Afin d’identifier l’aire du stockage ou des représentations orthographiques de la voie lexicale (i.e. lexique orthographique ou « mémoire à long-terme orthographique »), Rapp et Dufor (2011) ont manipulé dans une tâche d’écriture sous dictée en IRMf la fréquence lexicale des mots écrits, arguant que les mots fréquents sont souvent les plus préservés lorsque le lexique orthographique est endommagé. C’est là encore la région frontale inférieure (jonction frontale inférieure, proche de BA 44) qui démontre une sensibilité à la fréquence lexicale et qui serait le siège du lexique orthographique (en réalité, on observe aussi le putamen, le thalamus et le cortex cingulaire antérieur ; une analyse en région d’intérêt suggère que ce soit aussi le cas pour la région temporale postérieure-inférieure). Pourtant, c’est un résultat en apparence contradictoire, concernant la même aire frontale inférieure, qui était rapporté par Omura, Tsukamoto, Kotani, Ohgami, et Yoshikawa (2004). En combinant plusieurs tâches, d’écriture sous dictée de phonogrammes japonais sans signification, d’écriture de symboles sans signification, ou de répétition orale, ces auteurs ont en effet localisé l’aire de la conversion des phonèmes en graphèmes justement dans une région prémotrice ventrale proche de l’aire de Broca (BA 6 / BA 44). Dès lors, l’effet de fréquence obtenu par Rapp et Dufor (2011), d’une aire davantage activée lors de l’écriture de mot rares, pourrait en réalité refléter une plus grande demande sur la voie de conversion phonème-graphème que la production de ce type de mots requiert. Il se confirme donc qu’une région frontale inférieure présente des activations qui en font une bonne candidate pour supporter certains processus centraux à l’œuvre dans la production écrite. Pourtant, les questions de sa localisation (cortex prémoteur, BA 6 ; ou cortex frontal inférieur, BA 44), de sa fonction précise (conversion phonème-graphème ou lexique orthographique) et de son éventuelle spécificité à la production doivent encore être élucidées.

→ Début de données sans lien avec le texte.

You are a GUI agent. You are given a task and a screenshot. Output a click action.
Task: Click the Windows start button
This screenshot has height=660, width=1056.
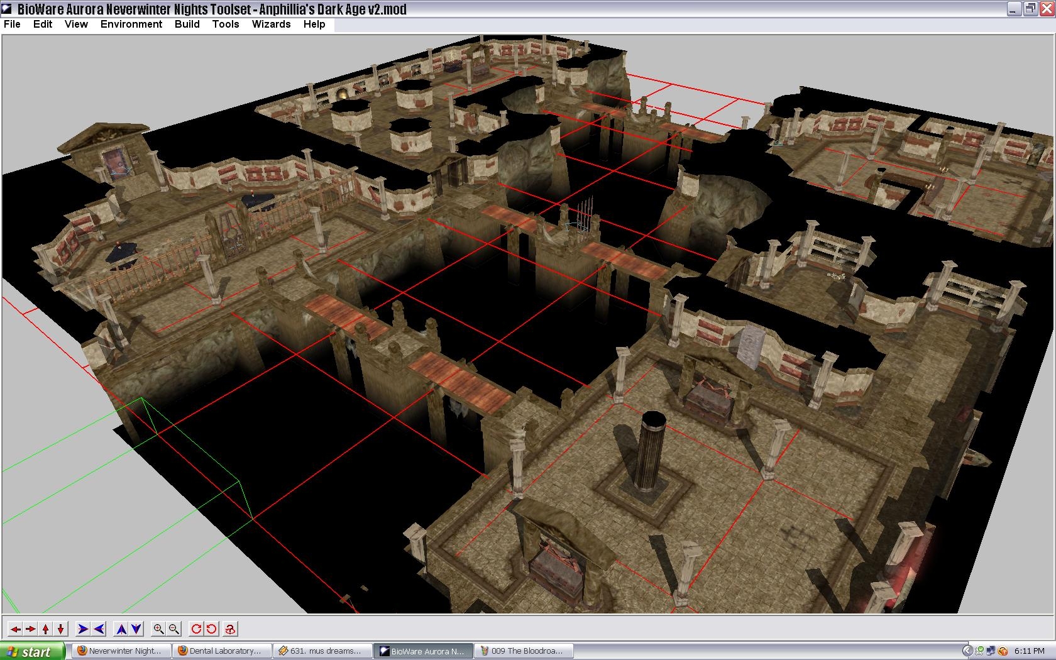(x=33, y=651)
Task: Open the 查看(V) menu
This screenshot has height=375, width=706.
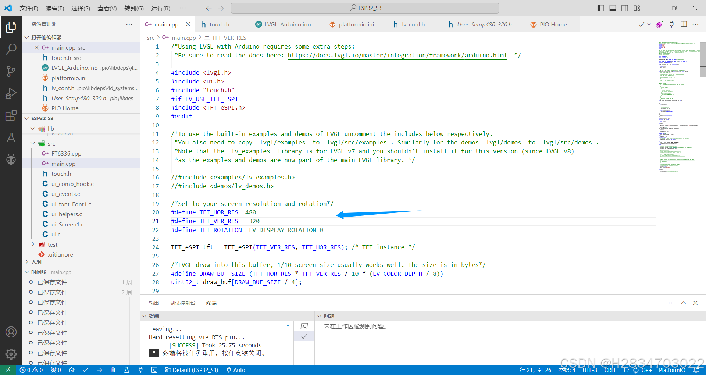Action: (x=107, y=8)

Enfin, certaines données de neuroimagerie récentes, utilisant des techniques d’analyses de la connectivité fonctionnelle, permettent de proposer un rôle du lobule pariétal supérieur dans l’écriture plus complexe (et plus central) qu’envisagé auparavant. Par le biais de cette

méthode, qui étudie les modulations, au travers de différentes tâches, de la corrélation de l’activité BOLD entre différentes régions distantes (psychophysiological interactions ; voir Friston et al., 1997), Segal et Petrides (2012) ont en effet observé que l’activité d’un voxel représentant une portion du lobule pariétal supérieur, activé lors de l’écriture, présentait des corrélations d’activité avec différentes aires selon la tâche réalisée. Cette activité était par exemple corrélée avec le gyrus supramarginal antérieur, une région associée aux traitements phonologiques, lorsque l’orthographe du mot était récupérée à partir d’une image (i.e. dénomination), mais était plutôt corrélée avec le gyrus angulaire, une région associée à la lecture, pendant la copie de mots. Les auteurs en ont conclu que cette aire restreinte (partie rostrale du lobule pariétal supérieur, aire PE), plutôt qu’un « centre de l’écriture » proprement dit, jouerait un rôle de contrôle moteur de haut-niveau, interagissant avec les aires du langage et les aires motrices pendant l’écriture.